───── DATA TO USE

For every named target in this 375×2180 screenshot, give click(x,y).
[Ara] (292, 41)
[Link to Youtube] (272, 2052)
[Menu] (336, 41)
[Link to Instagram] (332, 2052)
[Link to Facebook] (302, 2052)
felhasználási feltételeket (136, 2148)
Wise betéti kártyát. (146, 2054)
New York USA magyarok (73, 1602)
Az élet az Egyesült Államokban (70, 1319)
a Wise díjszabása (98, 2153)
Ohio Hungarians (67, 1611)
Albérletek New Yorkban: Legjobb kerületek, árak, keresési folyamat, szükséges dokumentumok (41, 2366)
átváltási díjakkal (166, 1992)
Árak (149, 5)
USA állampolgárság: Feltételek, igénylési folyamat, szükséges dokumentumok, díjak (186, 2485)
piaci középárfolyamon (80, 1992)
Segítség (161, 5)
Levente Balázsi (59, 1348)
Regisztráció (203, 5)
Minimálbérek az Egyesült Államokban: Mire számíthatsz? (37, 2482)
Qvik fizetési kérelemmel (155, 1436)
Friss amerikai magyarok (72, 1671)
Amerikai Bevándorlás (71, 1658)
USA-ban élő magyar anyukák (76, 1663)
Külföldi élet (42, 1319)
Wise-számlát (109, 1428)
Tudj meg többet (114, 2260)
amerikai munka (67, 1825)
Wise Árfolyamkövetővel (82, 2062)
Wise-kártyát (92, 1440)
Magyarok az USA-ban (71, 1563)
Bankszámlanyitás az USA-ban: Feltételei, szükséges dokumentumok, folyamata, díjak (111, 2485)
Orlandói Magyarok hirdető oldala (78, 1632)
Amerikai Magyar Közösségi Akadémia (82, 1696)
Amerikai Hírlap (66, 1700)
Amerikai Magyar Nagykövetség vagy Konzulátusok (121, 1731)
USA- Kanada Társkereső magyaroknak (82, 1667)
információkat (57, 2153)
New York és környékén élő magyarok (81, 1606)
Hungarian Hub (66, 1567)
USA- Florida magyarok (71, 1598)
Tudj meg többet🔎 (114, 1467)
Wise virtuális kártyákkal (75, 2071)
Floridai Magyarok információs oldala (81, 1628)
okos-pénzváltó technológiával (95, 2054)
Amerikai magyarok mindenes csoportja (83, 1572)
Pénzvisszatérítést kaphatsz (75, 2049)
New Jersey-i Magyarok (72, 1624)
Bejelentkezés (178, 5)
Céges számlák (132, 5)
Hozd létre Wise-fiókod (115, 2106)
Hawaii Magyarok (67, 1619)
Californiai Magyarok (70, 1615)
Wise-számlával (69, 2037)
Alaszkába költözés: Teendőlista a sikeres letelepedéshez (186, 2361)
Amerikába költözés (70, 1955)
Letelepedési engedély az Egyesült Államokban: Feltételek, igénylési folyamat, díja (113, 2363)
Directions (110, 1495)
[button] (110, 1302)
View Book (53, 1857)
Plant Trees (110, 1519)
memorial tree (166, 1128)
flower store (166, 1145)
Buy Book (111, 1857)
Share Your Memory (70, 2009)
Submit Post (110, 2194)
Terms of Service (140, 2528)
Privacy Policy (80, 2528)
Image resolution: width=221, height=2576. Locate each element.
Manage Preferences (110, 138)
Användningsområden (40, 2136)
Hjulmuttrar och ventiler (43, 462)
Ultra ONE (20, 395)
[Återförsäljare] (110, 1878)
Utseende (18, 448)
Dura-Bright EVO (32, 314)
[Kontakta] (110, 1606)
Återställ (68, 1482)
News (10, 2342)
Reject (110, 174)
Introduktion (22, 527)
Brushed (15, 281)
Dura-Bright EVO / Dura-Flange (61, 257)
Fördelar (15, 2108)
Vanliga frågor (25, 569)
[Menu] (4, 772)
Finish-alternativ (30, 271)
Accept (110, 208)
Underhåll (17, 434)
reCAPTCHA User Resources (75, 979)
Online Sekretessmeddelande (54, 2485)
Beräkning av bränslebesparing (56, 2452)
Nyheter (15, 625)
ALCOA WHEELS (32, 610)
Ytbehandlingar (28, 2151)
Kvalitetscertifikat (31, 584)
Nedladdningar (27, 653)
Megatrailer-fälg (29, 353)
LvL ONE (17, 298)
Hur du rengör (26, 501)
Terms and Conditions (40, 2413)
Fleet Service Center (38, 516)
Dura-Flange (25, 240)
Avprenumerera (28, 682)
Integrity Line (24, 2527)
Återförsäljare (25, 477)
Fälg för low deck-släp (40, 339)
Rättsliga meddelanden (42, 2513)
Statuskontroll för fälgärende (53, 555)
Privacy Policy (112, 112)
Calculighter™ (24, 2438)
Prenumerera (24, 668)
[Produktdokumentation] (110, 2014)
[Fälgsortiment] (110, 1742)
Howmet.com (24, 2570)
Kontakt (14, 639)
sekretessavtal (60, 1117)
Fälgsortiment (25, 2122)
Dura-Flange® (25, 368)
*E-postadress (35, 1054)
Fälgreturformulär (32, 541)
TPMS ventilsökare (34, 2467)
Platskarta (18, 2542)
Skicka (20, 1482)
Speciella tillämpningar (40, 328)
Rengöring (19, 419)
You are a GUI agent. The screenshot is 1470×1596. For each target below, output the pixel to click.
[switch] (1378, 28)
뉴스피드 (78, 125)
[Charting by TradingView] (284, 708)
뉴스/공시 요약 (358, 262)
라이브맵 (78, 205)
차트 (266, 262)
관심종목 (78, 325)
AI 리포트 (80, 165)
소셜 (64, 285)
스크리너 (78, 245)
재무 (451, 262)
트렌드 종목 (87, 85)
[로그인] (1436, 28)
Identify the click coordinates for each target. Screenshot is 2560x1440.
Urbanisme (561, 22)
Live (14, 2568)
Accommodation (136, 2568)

──────────

### [ASSIGNED TASK]
Please reproduce, exactly as written, the lines of the records from the first line through the one containing "Pénzvisszatérítést kaphatsz (75, 2049)".

### [SOLUTION TO THIS EXERCISE]
For every named target in this 375×2180 screenshot, give click(x,y).
[Ara] (292, 41)
[Link to Youtube] (272, 2052)
[Menu] (336, 41)
[Link to Instagram] (332, 2052)
[Link to Facebook] (302, 2052)
felhasználási feltételeket (136, 2148)
Wise betéti kártyát. (146, 2054)
New York USA magyarok (73, 1602)
Az élet az Egyesült Államokban (70, 1319)
a Wise díjszabása (98, 2153)
Ohio Hungarians (67, 1611)
Albérletek New Yorkban: Legjobb kerületek, árak, keresési folyamat, szükséges dokumentumok (41, 2366)
átváltási díjakkal (166, 1992)
Árak (149, 5)
USA állampolgárság: Feltételek, igénylési folyamat, szükséges dokumentumok, díjak (186, 2485)
piaci középárfolyamon (80, 1992)
Segítség (161, 5)
Levente Balázsi (59, 1348)
Regisztráció (203, 5)
Minimálbérek az Egyesült Államokban: Mire számíthatsz? (37, 2482)
Qvik fizetési kérelemmel (155, 1436)
Friss amerikai magyarok (72, 1671)
Amerikai Bevándorlás (71, 1658)
USA-ban élő magyar anyukák (76, 1663)
Külföldi élet (42, 1319)
Wise-számlát (109, 1428)
Tudj meg többet (114, 2260)
amerikai munka (67, 1825)
Wise Árfolyamkövetővel (82, 2062)
Wise-kártyát (92, 1440)
Magyarok az USA-ban (71, 1563)
Bankszámlanyitás az USA-ban: Feltételei, szükséges dokumentumok, folyamata, díjak (111, 2485)
Orlandói Magyarok hirdető oldala (78, 1632)
Amerikai Magyar Közösségi Akadémia (82, 1696)
Amerikai Hírlap (66, 1700)
Amerikai Magyar Nagykövetség vagy Konzulátusok (121, 1731)
USA- Kanada Társkereső magyaroknak (82, 1667)
információkat (57, 2153)
New York és környékén élő magyarok (81, 1606)
Hungarian Hub (66, 1567)
USA- Florida magyarok (71, 1598)
Tudj meg többet🔎 (114, 1467)
Wise virtuális kártyákkal (75, 2071)
Floridai Magyarok információs oldala (81, 1628)
okos-pénzváltó technológiával (95, 2054)
Amerikai magyarok mindenes csoportja (83, 1572)
Pénzvisszatérítést kaphatsz (75, 2049)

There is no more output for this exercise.